先日、京都で開催された「ビジュアル・プラクティスの入り口」というワークショップに参加してきました。
ワークショップはビジュアル・プラクティスとはどのようなものなのかを体験から知るために一日かけて行うもので、以下のリンク先にある講座のイントロのような位置付けにもなっているようでした。

一日のワークショップの中では、対話を繰り返しながらそこで語られることや様子をグラフィッカーと呼ばれる人達が「見える化」してゆきます。また対話のプロセスデザインについてもその一部を垣間見ることができるとても贅沢なものでした。

ワークショップで教えるコンテンツについてはここでは紹介は控えますけれど、中で行われた「共創」に関するグループダイアローグが参加していた自分にとってとても興味深いものになっていたので、自分の振り返りの意味で整理してみることにします。

グループダイアローグまでの流れ

ワークショップには30名近くが参加していたでしょうか。
最初はチェックインですが、体を動かしながらどんな人たちが来ているのかを知り合う形が取られました。
その後は共創を作り出すためのフレームについて二つほど紹介されたのですが、それも座って話を聞くのではなく体を動かして場所を移動しながら体感的に理解をする進め方になっていました。

その様子はグラフィッカーが記録をしているので、ノートを取りながら参加するようなことをしなくてもその場に集中し没頭することができます。
逆に、没頭していたところで自分からは見えてなかった視点について、記録が見える、しかも一目で全体がわかる絵として表現されているので、そこから気付くもの、得るものがありました。

そうやって対話の様子を見える化してゆくを見た後は、実際に自分たちで見える化を実践するグループワークを行いました。
具体的には、三人1組のグループを作り、そのうちの1人が自分に関するストーリーを語り、聞き手のうちの片方は話し手のストーリーの中で聞こえてきたり感じられた大切にしていそうだなと感じたことを付箋に記録し、もう片方は聞こえてきたストーリーをグラフィックに描いてゆくと言うことをします。

付箋に記録されるものは自分では意識してなかった言葉であったりしますし、絵として描かれるものはストーリーの流れとして全体感があるので客観的に自分のストーリーを見ることができます。
なかなか興味深い体験でした。
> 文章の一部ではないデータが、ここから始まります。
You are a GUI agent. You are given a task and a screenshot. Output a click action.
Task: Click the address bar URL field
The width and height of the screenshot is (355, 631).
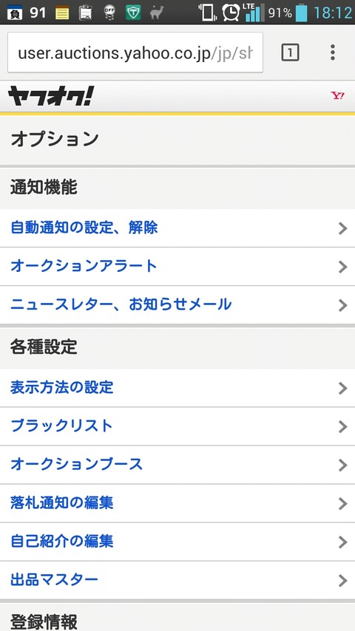[x=135, y=52]
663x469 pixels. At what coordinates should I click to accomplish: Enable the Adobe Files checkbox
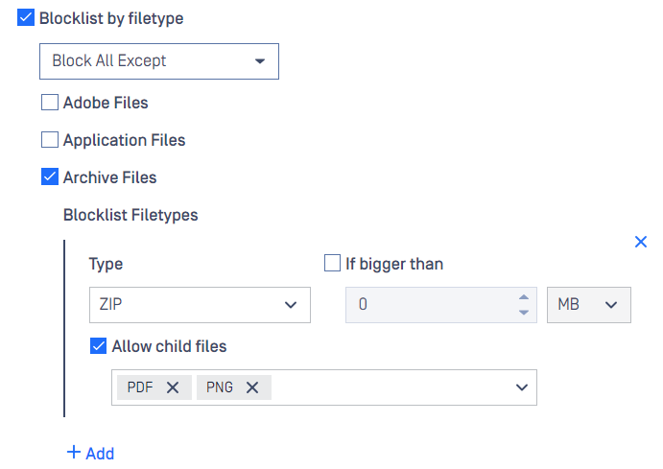click(50, 102)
このワークの後にグループダイアローグに移行しました。

共創とは?の対話を見える化する最中に思い出したこと

集まっている人が講座に興味があるファシリテーターの人が多かったこともあり、グループワークのストーリーテリングでも話されたことも「自分の活動において、どのようにして人との関わりから共創を起こしてゆくのか」のような話になっていたと思います。
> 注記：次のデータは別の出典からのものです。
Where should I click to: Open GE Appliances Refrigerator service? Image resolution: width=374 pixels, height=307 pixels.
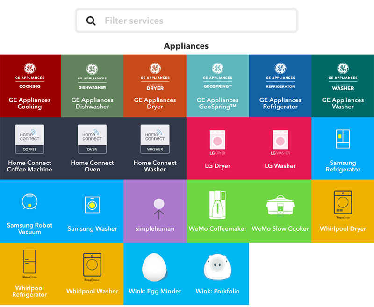(x=281, y=86)
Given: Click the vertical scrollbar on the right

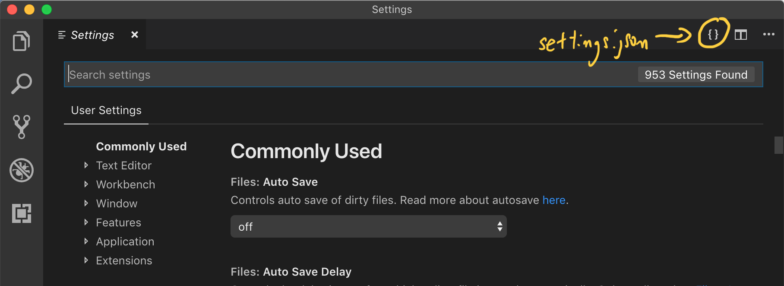Looking at the screenshot, I should [x=779, y=145].
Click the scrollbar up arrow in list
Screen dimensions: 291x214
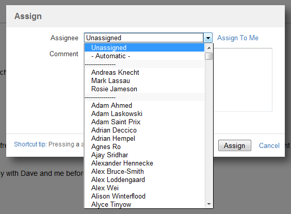click(209, 48)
大きなグループでの対話ではそれを共有するのかなと思っていたら、グループへの問いは「あなたの考える共創とはどのような場ですか?」と言うものでした。
なるほど、自分が何を大切にしているのかを知った後で、それを大切にしているとしてそこからどのような場を作ろうとしているのかについて、一人一人の考えをより合わせてゆこうと言うことなのかな、と思いました。

最初にグループの中の一人が、うまく共創したと思っている事例を紹介してくれました。そのお話の中には、何があったから共創が生まれた、共創した結果としてどんな成果物が出てきたのかを言うお話であったと思います。
一言で言えばそのお話は、ビジネスの現場でイノベーションが起きてゆくと言う話だったのですけれど、それを聞いていた私はもう少し一般的で子供にもわかるようなものがないだろうかと考えていたので、友人仲間でキャンプに行った時の話をしました。
ちゃんとグラフィッカーの方が記録して下のような絵にしてくれました。

グラフィックは友澤里子さんによるものです。了解を得て一部を掲載しています

私がまだ20代の頃に、友人たちで集まってキャンプ場に行った時のことです。
キャンプ場に集まっていい空気を胸いっぱいに吸い「気持ちいいねぇ〜」みたいに呑気なことを言っていました。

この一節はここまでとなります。